Пока комбат разговаривал по телефону, у Воронкова снова возникла к нему неприязнь, однако теперь она имела точное обоснование: ровесники-то ровесники, но один – лейтенант, ротный, второй – капитан, командир батальона, у одного – единственная медаль «За боевые заслуги», как у ординарца Хайруллина, у второго – ордена Красного Знамени, Отечественной войны и Красной Звезды плюс медаль «За отвагу». Зависть? Да нет, что-то другое. Что? Скорей какая-то обида. На кого? На что? На свою судьбу, наверное…
Воротился к столу комбат, выпил по третьей – неизменные три четверти. Он нисколько не хмелел, прищуренные, под припухлыми веками глаза были незамутненные, уверенные, холодноватые. Мужской взгляд, правильно. Взгляд фронтовика, офицера, трижды орденоносца, правильно. А вообще-то, видать, воюет он здорово, ежели в таком возрасте уже комбат и ордена по обе стороны груди. Это в нынешние времена важнейшее, чем определяется нужность, ценность и, так сказать, уважаемость человека, – к а к он воюет. Да, да, в годы войны – это решающее, остальное – второстепенно. И, наверное, неплохо, что он, Воронков, попал под начало капитану Колотилину, боевому, бывалому командиру. Значит, все как надо, все путем. И не злись, не дергайся…
– Ну так вот, – сказал комбат. – Я приветствую, что ты прибыл в роту… Только роты самой нету…
– А где она? – спросил Воронков и сразу же понял нелепость своего вопроса, ибо капитан, не меняясь ни выражением лица, ни голосом, тускло ответил:
– После погибельного наступления кто в земле, кто в госпитале… От роты осталось семь человек, во всем батальоне – около сорока…
– Ясно, – промямлил Воронков, едва не поперхнувшись горбушкой.
– Ни замполита, ни адъютанта старшего… Ни парторга, ни комсорга… Я один за всех… И из ротных один ты будешь…
«Комбат да его ординарец и сохранились», – подумал Воронков, некстати подумал – сам понял. И припомнилось: с ним уже так было, прибыл после госпиталя на взвод, а взвода-то и нет, ни одного человека не осталось: война. Пришлось командовать самим собой и дожидаться пополнения. И тут придется дожидаться, когда пришлют с маршевой ротой солдат и сержантов, а возможно, и офицеров – на взводы. Так что все привычно, попал в родную стихию, отлежался в госпитале – вступай во фронтовую колею и старайся не выбиваться из нее…

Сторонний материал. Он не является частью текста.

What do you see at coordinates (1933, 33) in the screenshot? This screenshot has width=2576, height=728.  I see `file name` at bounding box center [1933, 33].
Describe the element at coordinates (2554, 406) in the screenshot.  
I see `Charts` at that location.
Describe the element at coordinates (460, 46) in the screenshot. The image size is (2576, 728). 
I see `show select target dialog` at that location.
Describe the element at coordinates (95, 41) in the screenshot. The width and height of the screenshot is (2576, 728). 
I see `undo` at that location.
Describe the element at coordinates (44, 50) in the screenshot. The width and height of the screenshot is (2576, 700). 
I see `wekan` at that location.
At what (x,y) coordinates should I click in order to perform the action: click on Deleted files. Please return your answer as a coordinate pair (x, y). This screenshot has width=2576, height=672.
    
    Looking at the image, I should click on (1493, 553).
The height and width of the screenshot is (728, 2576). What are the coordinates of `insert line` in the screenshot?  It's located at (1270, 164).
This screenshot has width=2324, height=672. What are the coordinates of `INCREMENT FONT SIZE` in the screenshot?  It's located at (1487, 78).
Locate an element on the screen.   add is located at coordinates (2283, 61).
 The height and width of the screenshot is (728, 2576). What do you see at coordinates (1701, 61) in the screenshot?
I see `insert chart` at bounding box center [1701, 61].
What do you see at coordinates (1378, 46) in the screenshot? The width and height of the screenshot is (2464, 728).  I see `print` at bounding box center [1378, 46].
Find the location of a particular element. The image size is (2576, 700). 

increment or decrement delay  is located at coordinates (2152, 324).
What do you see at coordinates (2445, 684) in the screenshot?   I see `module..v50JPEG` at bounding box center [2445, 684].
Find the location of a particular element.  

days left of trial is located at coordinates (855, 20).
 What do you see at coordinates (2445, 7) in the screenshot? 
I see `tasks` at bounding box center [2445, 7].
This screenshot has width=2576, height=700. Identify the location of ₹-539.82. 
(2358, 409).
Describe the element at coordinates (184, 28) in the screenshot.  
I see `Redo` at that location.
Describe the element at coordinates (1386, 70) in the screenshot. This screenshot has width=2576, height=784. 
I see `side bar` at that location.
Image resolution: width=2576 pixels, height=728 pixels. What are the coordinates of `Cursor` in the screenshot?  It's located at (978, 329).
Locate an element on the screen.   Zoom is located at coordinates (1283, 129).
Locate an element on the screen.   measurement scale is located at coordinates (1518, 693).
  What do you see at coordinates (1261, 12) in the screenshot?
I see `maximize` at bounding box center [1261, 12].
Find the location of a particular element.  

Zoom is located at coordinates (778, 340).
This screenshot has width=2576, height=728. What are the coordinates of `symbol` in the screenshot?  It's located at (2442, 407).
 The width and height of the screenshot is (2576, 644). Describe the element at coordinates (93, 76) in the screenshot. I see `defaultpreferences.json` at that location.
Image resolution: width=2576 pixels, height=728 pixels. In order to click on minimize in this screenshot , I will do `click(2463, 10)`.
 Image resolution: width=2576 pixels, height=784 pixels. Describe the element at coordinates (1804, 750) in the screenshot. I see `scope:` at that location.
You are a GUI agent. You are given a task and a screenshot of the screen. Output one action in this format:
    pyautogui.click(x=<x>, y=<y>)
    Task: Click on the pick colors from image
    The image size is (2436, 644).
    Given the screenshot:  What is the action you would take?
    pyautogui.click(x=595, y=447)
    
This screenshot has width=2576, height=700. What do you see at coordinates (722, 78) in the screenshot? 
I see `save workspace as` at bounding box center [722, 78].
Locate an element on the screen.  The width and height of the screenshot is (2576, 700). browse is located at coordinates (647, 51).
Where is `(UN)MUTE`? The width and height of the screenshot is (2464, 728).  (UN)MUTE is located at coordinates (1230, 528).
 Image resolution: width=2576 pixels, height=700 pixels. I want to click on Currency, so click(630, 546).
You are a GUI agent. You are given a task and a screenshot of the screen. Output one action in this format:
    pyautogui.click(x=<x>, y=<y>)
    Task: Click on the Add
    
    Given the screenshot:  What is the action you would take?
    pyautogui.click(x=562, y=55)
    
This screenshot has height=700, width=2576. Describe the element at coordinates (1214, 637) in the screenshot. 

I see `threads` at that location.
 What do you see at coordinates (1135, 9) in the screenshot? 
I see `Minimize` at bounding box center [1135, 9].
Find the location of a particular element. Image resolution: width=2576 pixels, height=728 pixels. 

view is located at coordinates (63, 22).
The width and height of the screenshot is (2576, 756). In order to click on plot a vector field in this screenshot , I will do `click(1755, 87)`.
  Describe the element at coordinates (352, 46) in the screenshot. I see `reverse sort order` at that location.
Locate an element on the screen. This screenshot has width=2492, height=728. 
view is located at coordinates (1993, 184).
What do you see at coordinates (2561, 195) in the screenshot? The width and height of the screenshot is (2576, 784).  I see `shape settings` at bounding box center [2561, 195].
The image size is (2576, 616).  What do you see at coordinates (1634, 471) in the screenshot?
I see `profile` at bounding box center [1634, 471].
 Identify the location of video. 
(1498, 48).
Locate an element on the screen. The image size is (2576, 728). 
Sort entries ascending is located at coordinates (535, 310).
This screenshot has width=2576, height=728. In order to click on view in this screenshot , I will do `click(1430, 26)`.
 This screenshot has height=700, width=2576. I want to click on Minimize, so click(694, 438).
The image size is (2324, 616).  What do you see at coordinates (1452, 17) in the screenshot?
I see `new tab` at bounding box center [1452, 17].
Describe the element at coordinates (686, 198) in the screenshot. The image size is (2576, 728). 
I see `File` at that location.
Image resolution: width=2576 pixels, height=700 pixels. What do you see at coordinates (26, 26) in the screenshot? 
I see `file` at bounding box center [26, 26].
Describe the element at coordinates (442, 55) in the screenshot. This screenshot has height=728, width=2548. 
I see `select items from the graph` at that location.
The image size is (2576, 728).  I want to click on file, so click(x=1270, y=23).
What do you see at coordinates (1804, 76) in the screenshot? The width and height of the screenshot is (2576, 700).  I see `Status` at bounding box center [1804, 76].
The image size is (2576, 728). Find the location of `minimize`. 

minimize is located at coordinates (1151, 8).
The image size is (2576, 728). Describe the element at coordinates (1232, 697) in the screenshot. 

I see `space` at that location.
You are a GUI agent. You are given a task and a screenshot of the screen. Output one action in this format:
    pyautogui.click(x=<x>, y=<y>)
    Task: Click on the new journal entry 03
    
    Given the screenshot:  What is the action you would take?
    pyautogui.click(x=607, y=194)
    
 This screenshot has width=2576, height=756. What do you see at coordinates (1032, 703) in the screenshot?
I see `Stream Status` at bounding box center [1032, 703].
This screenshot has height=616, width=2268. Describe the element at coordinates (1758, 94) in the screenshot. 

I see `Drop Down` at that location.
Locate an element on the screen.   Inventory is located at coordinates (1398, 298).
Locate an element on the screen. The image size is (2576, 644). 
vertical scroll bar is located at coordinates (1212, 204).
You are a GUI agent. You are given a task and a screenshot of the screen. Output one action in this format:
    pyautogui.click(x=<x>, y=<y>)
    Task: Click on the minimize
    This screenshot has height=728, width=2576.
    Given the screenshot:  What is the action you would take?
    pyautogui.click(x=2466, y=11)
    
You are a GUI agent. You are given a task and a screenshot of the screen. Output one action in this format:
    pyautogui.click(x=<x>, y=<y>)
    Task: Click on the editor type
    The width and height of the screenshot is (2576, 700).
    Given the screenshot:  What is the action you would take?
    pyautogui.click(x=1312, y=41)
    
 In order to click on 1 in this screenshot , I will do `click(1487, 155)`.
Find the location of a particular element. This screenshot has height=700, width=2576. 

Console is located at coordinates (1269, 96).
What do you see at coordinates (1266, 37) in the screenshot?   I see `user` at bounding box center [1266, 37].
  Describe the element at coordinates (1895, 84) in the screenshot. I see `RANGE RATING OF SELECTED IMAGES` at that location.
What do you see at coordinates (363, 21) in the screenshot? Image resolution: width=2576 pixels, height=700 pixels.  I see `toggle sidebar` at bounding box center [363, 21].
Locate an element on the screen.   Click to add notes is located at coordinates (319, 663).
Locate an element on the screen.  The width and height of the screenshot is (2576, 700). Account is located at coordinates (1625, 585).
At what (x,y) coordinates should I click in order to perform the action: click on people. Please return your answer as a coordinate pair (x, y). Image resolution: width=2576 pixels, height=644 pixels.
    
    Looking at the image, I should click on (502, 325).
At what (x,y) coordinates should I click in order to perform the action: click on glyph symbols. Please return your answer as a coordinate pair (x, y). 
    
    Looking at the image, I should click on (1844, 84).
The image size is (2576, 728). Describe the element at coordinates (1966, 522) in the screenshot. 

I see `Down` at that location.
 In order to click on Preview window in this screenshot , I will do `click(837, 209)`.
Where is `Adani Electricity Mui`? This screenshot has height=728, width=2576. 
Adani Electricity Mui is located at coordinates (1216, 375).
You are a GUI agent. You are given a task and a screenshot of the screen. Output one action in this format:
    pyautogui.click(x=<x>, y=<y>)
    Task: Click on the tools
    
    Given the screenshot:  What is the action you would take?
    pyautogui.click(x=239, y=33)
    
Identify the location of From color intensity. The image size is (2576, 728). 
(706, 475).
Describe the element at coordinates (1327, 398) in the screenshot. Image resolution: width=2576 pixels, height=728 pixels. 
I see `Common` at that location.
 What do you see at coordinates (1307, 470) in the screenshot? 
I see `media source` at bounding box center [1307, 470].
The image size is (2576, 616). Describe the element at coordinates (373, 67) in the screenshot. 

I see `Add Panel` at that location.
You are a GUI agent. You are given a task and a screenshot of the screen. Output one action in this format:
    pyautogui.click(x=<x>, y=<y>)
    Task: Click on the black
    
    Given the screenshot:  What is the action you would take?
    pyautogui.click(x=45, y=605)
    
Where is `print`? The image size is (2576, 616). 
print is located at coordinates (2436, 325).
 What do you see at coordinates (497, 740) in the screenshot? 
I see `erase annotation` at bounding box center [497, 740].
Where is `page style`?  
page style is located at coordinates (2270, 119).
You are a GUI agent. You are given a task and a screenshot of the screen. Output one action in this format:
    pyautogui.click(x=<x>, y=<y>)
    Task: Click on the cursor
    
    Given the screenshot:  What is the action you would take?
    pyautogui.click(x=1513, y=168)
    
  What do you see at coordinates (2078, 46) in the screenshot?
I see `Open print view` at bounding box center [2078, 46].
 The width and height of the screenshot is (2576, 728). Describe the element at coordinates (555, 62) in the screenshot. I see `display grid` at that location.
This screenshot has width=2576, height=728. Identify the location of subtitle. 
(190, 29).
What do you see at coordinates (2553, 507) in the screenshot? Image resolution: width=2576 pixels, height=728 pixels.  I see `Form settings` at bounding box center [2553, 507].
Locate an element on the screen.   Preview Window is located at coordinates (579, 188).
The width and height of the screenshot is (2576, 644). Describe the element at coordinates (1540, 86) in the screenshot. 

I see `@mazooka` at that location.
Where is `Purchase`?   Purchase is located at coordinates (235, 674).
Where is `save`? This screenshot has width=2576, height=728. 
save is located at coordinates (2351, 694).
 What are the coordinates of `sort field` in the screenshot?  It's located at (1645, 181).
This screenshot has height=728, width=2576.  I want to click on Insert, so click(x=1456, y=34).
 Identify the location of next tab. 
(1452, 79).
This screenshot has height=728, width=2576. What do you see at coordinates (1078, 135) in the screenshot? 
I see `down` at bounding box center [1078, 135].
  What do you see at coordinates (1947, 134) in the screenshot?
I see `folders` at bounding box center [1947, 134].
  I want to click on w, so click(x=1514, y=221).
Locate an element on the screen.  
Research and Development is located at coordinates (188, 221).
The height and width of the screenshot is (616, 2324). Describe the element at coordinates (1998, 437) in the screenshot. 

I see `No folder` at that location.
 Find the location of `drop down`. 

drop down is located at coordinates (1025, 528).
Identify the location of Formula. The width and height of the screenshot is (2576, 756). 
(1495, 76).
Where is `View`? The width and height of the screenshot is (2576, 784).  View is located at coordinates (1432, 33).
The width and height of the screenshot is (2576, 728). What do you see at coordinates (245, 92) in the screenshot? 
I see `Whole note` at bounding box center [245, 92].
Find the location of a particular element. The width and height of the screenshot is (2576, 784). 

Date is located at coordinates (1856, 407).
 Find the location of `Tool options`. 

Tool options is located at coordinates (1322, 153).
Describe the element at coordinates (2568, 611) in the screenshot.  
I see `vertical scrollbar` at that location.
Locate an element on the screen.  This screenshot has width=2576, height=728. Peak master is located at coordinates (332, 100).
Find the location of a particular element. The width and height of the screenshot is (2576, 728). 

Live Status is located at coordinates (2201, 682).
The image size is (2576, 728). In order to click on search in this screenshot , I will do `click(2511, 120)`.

– Ты сколько раз был ранен? – спросил вдруг Колотилин.
– Трижды.
– А я, представь, ни разу. Хотя бывал в переделках… Везет!
– Везет, – согласился Воронков, поражаясь: неужто за два года не царапнуло, не контузило? Точно, везучий…
Потом комбат расспрашивал, на каких фронтах, в каких армиях воевал Воронков, и сам называл свои фронты, свои армии, – и в этом у них никакого совпадения не было; потом хлебали крепчайший, дегтярной черноты чай из термоса, сдабривая печеньем с маслом из офицерского доппайка, – Воронков и здесь не терялся, уминал. Капитан же хрустел печеньем неохотно, как бы через силу, зато на чаек налегал; на белом лбу выступили капли пота, комбат вытерся своим несвежим носовым платком; а вот подворотничок у него был непорочной, девственной белизны, на загорелой шее это впечатляло; потом Воронков спросил, как же остатки батальона держат оборону на таком растянутом участке, комбат ответил: «Так и держат… Как твоя рота: ночью пятеро дежурят, двое спят, днем – наоборот…» – «А что же немцы? Не лезут?» – «Разведка изредка наведывается. Но в принципе гитлеры обескровлены, как и мы. Не до жиру… Обстрелы – это поставлено… словом, живем мирно. До поры, до времени…» – «Это, конечно, товарищ капитан». – «И позволь поправить: мы не остатки батальона, а третий стрелковый батальон». – «Вас понял…»
Ординарец Хайруллин начал убирать посуду. Воронков опять не к месту подумал, что комбат, ординарец да и командир хозвзвода уцелели в т о м наступлении, и сказал:
– Товарищ капитан, я хотел бы в свою роту…
– Пожалуйста. Хотя я-то предполагал: переночуешь у меня, а завтра утром представлю тебя личному составу…
– Я бы сегодня прошел по обороне. Что и как…
– Ладно. Но это мы проделаем вместе. Я ведь каждую ночь самолично проверяю посты… И в твоей роте, разумеется… Через пяток минут двинемся… Хайруллин, чайку повторить!